Please output each line of the data exactly as it appears.
========
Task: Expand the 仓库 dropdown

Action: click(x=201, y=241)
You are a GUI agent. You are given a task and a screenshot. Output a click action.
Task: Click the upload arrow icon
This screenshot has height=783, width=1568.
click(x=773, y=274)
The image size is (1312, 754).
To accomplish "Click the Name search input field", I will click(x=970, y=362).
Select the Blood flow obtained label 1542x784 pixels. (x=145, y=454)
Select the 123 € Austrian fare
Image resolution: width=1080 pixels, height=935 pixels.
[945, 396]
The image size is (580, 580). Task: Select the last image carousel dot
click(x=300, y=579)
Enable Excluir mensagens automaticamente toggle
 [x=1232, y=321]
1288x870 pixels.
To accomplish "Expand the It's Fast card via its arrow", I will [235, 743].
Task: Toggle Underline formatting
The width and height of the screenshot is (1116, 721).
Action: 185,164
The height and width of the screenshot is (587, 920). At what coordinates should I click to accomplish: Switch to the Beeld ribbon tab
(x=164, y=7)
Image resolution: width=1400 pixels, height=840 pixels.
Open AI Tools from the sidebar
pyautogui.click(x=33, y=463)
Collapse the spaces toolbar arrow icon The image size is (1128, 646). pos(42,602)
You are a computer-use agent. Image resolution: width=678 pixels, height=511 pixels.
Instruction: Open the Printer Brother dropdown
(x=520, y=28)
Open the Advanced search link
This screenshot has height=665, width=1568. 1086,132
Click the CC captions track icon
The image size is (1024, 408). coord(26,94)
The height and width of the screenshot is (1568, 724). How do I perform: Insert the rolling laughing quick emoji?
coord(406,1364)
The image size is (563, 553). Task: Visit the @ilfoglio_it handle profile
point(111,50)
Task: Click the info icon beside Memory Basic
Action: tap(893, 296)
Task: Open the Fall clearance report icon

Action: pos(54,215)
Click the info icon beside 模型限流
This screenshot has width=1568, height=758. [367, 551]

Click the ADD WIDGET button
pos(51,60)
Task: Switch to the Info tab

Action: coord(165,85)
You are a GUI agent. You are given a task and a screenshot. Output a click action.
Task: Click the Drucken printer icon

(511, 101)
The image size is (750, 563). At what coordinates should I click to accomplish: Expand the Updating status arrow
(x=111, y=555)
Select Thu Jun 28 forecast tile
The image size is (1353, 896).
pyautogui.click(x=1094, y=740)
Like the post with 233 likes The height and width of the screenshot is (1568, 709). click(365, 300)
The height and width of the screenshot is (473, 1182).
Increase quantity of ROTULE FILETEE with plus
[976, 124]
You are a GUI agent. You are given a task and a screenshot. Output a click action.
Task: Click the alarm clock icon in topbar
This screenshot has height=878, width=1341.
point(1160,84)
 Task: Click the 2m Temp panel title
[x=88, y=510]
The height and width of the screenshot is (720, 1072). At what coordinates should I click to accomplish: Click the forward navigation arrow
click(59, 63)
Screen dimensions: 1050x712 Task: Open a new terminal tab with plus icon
========
> [Written answer]
Task: Expand the 仓库 dropdown

Action: click(x=201, y=241)
You are a GUI agent. You are given a task and a screenshot. Output a click action.
Task: Click the upload arrow icon
This screenshot has height=783, width=1568.
click(x=773, y=274)
The image size is (1312, 754).
To accomplish "Click the Name search input field", I will click(x=970, y=362).
Select the Blood flow obtained label 1542x784 pixels. (x=145, y=454)
Select the 123 € Austrian fare
Image resolution: width=1080 pixels, height=935 pixels.
[945, 396]
The image size is (580, 580). Task: Select the last image carousel dot
click(x=300, y=579)
Enable Excluir mensagens automaticamente toggle
 [x=1232, y=321]
1288x870 pixels.
To accomplish "Expand the It's Fast card via its arrow", I will [235, 743].
Task: Toggle Underline formatting
The width and height of the screenshot is (1116, 721).
Action: 185,164
The height and width of the screenshot is (587, 920). At what coordinates should I click to accomplish: Switch to the Beeld ribbon tab
(x=164, y=7)
Image resolution: width=1400 pixels, height=840 pixels.
Open AI Tools from the sidebar
pyautogui.click(x=33, y=463)
Collapse the spaces toolbar arrow icon The image size is (1128, 646). pos(42,602)
You are a computer-use agent. Image resolution: width=678 pixels, height=511 pixels.
Instruction: Open the Printer Brother dropdown
(x=520, y=28)
Open the Advanced search link
This screenshot has height=665, width=1568. 1086,132
Click the CC captions track icon
The image size is (1024, 408). coord(26,94)
The height and width of the screenshot is (1568, 724). How do I perform: Insert the rolling laughing quick emoji?
coord(406,1364)
The image size is (563, 553). Task: Visit the @ilfoglio_it handle profile
point(111,50)
Task: Click the info icon beside Memory Basic
Action: tap(893, 296)
Task: Open the Fall clearance report icon

Action: pos(54,215)
Click the info icon beside 模型限流
This screenshot has width=1568, height=758. [367, 551]

Click the ADD WIDGET button
pos(51,60)
Task: Switch to the Info tab

Action: coord(165,85)
You are a GUI agent. You are given a task and a screenshot. Output a click action.
Task: Click the Drucken printer icon

(511, 101)
The image size is (750, 563). At what coordinates should I click to accomplish: Expand the Updating status arrow
(x=111, y=555)
Select Thu Jun 28 forecast tile
The image size is (1353, 896).
pyautogui.click(x=1094, y=740)
Like the post with 233 likes The height and width of the screenshot is (1568, 709). click(365, 300)
The height and width of the screenshot is (473, 1182).
Increase quantity of ROTULE FILETEE with plus
[976, 124]
You are a GUI agent. You are given a task and a screenshot. Output a click action.
Task: Click the alarm clock icon in topbar
This screenshot has height=878, width=1341.
point(1160,84)
 Task: Click the 2m Temp panel title
[x=88, y=510]
The height and width of the screenshot is (720, 1072). At what coordinates should I click to accomplish: Click the forward navigation arrow
click(59, 63)
Screen dimensions: 1050x712 Task: Open a new terminal tab with plus icon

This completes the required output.